I used my fingerprint to access this Mac to write this piece, my iPhone uses face recognition and when I travel, face recognition is used to identify me when I leave and enter the country. I am constantly being ‘assessed’ using AI. As the pendulum swings towards online learning, it makes sense to use it in online examinations. Yet the only example of AI being used in assessment in learning is in checks for cheating – plagiarism checkers.
AI is not perfect but neither are humans. Human performance falls, when marking large numbers of essays, they make mistakes, have biases based on names and gender, cognitive biases, as well as biases on what is acceptable in terms of critiques and creativity. This is not about replacing teacher assessment, it’s about automating some of that work to allow teachers to teach and provide more targeted, constructive feedback and support. It’s about optimising teachers’ time. It is also about opening up the huge potential in online assessment, on the not inconsiderable grounds of convenience, quality and cost.
1. Identification
Live or recorded monitoring (proctoring) is used to watch the candidate. You can also monitor feeds, use a locked down browser, freeze screen, block cut and paste, and limit external access.  Video, including 360 degree cameras, and audio are also used to detect possible cheating. Using webcams you can scan for suspicious objects and background noise, also use face recognition.
Coursera holds a patent on keystroke recognition. They get you to type in a sentence, then measure two things; dwell time on each key and time between keystokes, giving you as a candidate a unique signature, so that exam input can be checked to be by you. 
In addition they scan your photo ID, a Driver's license or Passport. Proctoring companies use machine learning to adapt to student behaviour, improving its analysis with each exam. Their facial recognition, eye movement tracking and auditory analysis identifies suspicious behaviour, with incident reports and session activity data generated at the end of each exam.Multi-factor authentication — ID and photo capture, facial recognition and keystroke analysis are all used to verify student identity.
All of these techniques and others are improving rapidly and it is clear from these real examples that AI is already useful in enabling more convenient, cheaper and on-demand identification and assessment. 
2. Interface (voice)
Learners largely use keyboards, whether physical or virtual to write. This is the norm at home and in the workplace. Yet assessment is still largely by writing with a pen. This creates a performance problem. On most writing and critical thinking tasks one needs to be able to ‘rewrite’ (reorder, delete, add, amend) text. Writing with a pen encourages the opposite – the memorisation of blocks of text, even entire essays.

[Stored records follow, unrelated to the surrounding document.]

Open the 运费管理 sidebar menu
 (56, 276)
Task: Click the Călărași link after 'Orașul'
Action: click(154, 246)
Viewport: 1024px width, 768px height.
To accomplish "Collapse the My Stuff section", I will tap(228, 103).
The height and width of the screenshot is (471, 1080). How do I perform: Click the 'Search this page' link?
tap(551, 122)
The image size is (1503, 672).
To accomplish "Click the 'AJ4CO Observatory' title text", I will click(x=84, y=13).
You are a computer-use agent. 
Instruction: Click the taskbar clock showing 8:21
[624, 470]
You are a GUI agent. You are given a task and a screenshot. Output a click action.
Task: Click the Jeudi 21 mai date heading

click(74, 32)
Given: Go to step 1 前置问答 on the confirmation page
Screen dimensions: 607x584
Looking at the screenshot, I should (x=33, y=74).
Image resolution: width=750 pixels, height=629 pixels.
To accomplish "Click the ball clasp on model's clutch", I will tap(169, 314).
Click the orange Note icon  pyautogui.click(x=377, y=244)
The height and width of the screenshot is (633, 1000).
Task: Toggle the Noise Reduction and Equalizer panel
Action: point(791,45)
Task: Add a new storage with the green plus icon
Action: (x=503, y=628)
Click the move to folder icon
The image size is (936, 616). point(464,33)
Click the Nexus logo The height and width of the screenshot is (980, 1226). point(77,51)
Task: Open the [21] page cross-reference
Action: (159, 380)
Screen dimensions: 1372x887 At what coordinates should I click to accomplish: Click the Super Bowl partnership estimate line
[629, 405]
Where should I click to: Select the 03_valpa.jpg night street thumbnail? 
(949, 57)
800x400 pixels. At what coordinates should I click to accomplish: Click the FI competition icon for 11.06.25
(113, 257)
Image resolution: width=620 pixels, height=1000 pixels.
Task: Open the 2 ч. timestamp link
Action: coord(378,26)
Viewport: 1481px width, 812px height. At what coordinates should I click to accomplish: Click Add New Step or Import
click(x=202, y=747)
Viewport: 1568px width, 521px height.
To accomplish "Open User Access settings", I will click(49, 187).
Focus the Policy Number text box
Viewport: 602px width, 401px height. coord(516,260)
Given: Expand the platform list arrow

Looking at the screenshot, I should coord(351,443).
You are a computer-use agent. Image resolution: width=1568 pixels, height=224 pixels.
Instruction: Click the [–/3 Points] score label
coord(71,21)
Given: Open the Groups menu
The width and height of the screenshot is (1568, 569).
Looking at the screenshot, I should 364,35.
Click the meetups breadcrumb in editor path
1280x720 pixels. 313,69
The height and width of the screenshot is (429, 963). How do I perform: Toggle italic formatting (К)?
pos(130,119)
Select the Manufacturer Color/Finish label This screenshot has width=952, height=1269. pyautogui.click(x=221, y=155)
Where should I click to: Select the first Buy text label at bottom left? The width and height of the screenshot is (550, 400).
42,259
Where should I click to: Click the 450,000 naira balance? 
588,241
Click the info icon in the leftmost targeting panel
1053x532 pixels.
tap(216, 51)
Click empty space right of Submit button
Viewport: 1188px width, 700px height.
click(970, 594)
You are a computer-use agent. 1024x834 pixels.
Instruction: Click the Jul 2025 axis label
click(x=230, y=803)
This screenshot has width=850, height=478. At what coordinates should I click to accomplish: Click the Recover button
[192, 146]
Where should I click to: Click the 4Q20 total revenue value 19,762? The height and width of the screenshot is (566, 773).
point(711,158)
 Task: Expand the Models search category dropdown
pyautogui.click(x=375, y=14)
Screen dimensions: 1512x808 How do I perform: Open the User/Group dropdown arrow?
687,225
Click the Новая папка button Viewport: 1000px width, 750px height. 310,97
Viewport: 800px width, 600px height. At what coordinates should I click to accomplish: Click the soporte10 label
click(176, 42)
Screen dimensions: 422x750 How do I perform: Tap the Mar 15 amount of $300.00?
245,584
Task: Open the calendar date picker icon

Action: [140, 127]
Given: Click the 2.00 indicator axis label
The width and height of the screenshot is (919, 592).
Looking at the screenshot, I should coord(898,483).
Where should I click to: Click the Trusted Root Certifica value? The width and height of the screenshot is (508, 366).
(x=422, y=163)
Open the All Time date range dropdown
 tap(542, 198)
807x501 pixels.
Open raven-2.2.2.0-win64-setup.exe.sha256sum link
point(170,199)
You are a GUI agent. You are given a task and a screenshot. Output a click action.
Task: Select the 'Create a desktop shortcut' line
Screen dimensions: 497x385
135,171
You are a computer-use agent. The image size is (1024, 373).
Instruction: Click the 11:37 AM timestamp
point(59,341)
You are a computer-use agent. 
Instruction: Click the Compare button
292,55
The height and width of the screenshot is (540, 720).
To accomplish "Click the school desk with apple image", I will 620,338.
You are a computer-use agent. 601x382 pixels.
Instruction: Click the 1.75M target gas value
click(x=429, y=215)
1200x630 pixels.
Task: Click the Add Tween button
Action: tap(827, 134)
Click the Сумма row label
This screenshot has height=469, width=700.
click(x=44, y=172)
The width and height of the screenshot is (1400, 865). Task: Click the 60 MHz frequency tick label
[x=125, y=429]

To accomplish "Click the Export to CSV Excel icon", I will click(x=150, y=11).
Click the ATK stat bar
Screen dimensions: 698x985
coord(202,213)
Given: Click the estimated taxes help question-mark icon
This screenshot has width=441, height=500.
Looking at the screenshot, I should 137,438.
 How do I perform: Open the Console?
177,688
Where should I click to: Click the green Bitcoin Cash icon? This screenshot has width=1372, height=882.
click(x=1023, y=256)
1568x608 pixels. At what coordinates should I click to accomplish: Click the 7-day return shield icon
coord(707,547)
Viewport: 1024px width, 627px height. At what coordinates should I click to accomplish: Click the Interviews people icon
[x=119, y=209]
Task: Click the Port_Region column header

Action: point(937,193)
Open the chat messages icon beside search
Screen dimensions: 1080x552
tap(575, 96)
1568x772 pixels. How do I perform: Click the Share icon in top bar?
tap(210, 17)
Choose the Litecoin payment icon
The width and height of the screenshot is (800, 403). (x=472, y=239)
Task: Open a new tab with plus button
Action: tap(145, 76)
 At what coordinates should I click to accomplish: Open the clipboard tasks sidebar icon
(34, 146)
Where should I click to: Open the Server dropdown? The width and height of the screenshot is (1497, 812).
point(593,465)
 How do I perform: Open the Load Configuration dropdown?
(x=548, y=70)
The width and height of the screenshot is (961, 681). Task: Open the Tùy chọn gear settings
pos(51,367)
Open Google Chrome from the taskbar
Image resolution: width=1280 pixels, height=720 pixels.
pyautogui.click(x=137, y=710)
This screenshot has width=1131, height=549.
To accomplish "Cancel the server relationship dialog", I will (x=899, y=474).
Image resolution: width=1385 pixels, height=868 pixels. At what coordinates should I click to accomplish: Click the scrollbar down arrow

We have already seen how keystroke patterns can be used to identify candidates but voice is also rapidly becoming a normal form of interaction with computers, with 10% of searches on Google, Siri and Cortana are common tools, as well as home devices such as Amazon’s Alexa and Google Home. The advantages of voice for assessment are clear; natural interface, frictionless, speaking is a more universal skill than writing and it eliminates literacy problems, where literacy is not the purpose of the assessment. Voice also helps assess within 3D environments such as VR assessment, where you can navigate and interact wholly by voice. We have a system in WildFire which is wholly voice-driven within or without VR. VR is another form of interface in assessment (more of this later in this article).
3. Retrieval as formative assessment
Formative testing has a solid research base. It shows that testing as a form of retrieval is one of the most effective methods of study. A metastudy by Adesope et al (2017) shows the superiority of testing over reading and other forms of study. 
However, most online learning relies heavily on multiple-choice questions, which have become the staple of much e-learning content. These have been shown to be effective, as almost any type of test item is effective to a degree, but they have also been shown to be less effective than open-response, as they test recognition from a list, not whether it is actually known. MCQs are a relic of the early days of automated marking, when templates could be used around boxes to visually or machine-read ticks/crosses. There are many problems with multiple choice questions; the answer is given, requires recognition rather than retrieval skills, guessing gives you a 25%/33% chance of being right, distractors can be remembered, cheating works and surface structure seriously distorts efficacy.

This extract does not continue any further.